[Problem] From the listing below, extract each entry exactly as written, minus the images.
———
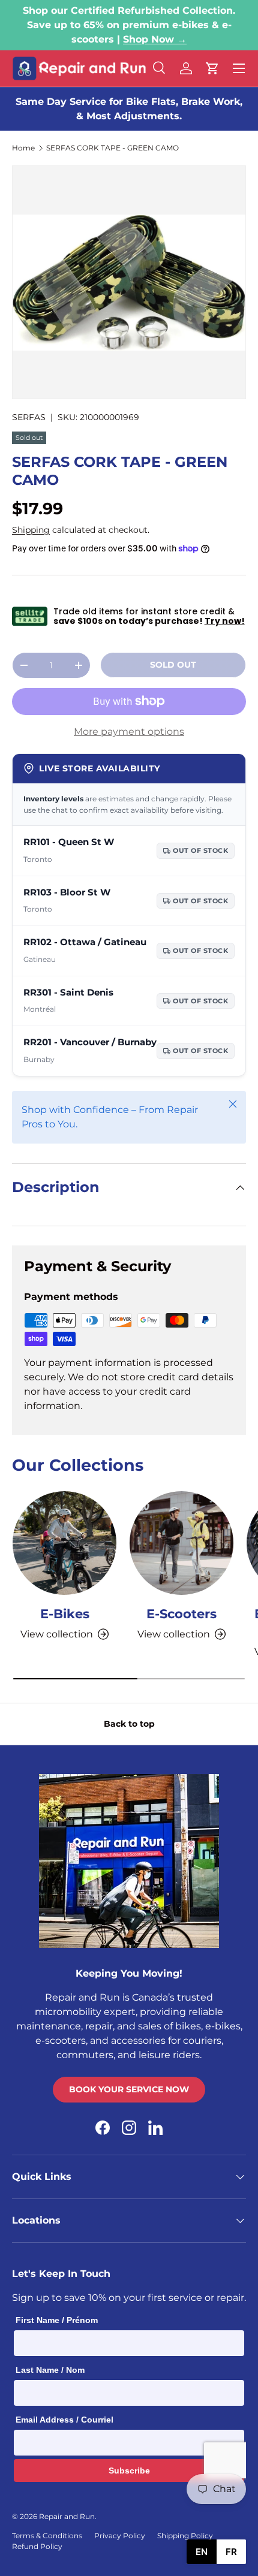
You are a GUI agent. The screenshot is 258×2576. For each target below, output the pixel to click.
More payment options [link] (129, 731)
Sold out (173, 664)
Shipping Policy (185, 2535)
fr (231, 2551)
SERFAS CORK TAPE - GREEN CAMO (112, 148)
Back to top (129, 1723)
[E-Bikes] (64, 1543)
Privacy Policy (119, 2535)
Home (23, 148)
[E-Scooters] (181, 1543)
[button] (212, 68)
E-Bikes (64, 1613)
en (202, 2551)
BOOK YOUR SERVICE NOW (129, 2089)
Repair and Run (67, 2516)
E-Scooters (181, 1613)
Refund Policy (37, 2546)
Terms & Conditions (47, 2535)
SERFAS (29, 417)
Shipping (31, 529)
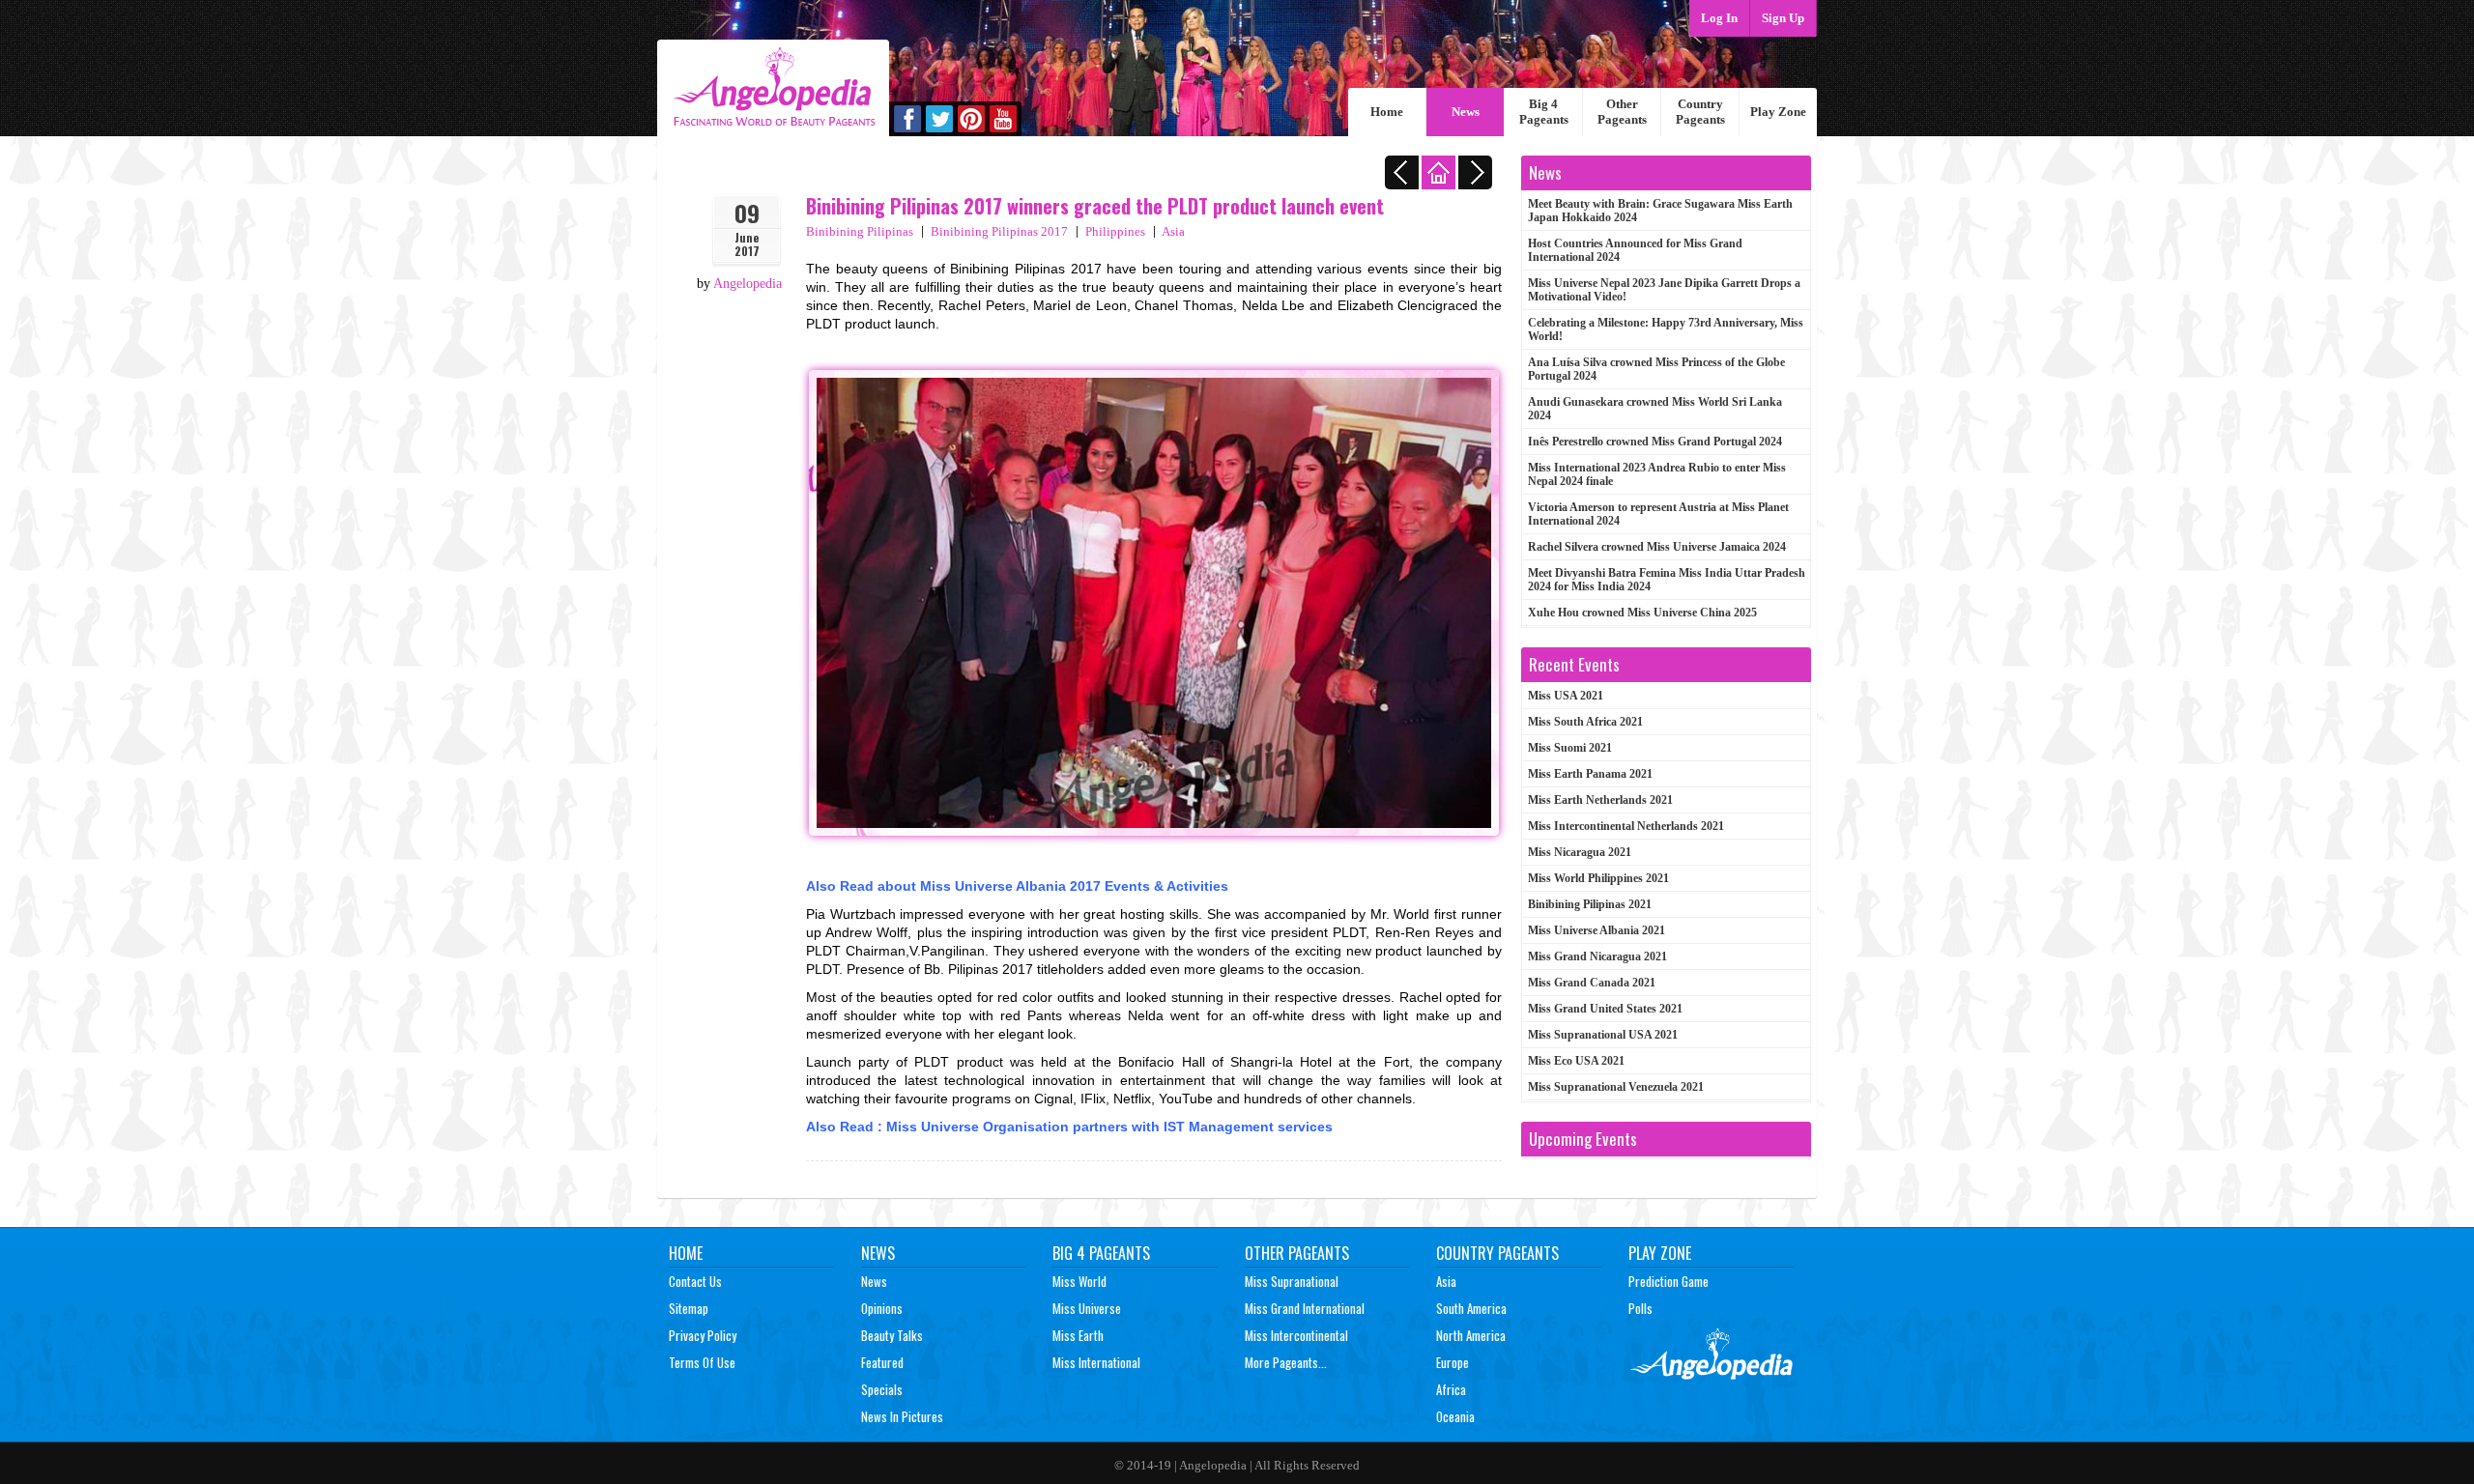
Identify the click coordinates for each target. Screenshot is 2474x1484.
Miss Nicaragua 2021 (1579, 852)
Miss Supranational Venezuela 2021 (1616, 1087)
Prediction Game (1668, 1281)
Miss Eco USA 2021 (1576, 1061)
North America (1471, 1335)
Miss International (1096, 1362)
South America (1471, 1308)
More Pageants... (1286, 1362)
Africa (1451, 1389)
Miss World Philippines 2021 (1598, 878)
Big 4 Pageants (1543, 112)
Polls (1640, 1308)
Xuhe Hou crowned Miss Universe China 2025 (1642, 612)
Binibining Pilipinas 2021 (1590, 904)
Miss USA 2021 (1565, 695)
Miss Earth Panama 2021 (1590, 774)
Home (1386, 111)
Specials (882, 1389)
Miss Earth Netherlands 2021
———
[Completed task]
You are a GUI agent. The screenshot is 258×2576. For each target below, output the pixel to click.
More payment options [link] (129, 731)
Sold out (173, 664)
Shipping Policy (185, 2535)
fr (231, 2551)
SERFAS CORK TAPE - GREEN CAMO (112, 148)
Back to top (129, 1723)
[E-Bikes] (64, 1543)
Privacy Policy (119, 2535)
Home (23, 148)
[E-Scooters] (181, 1543)
[button] (212, 68)
E-Bikes (64, 1613)
en (202, 2551)
BOOK YOUR SERVICE NOW (129, 2089)
Repair and Run (67, 2516)
E-Scooters (181, 1613)
Refund Policy (37, 2546)
Terms & Conditions (47, 2535)
SERFAS (29, 417)
Shipping (31, 529)
Identify the click coordinates for each target. Screenshot is 2474x1484.
Miss Nicaragua 2021 (1579, 852)
Miss Supranational Venezuela 2021 (1616, 1087)
Prediction Game (1668, 1281)
Miss Eco USA 2021 (1576, 1061)
North America (1471, 1335)
Miss International (1096, 1362)
South America (1471, 1308)
More Pageants... (1286, 1362)
Africa (1451, 1389)
Miss World Philippines 2021 (1598, 878)
Big 4 Pageants (1543, 112)
Polls (1640, 1308)
Xuhe Hou crowned Miss Universe China 2025 (1642, 612)
Binibining Pilipinas 2021 (1590, 904)
Miss USA 2021 (1565, 695)
Miss Earth Panama 2021 (1590, 774)
Home (1386, 111)
Specials (882, 1389)
Miss Earth Netherlands 2021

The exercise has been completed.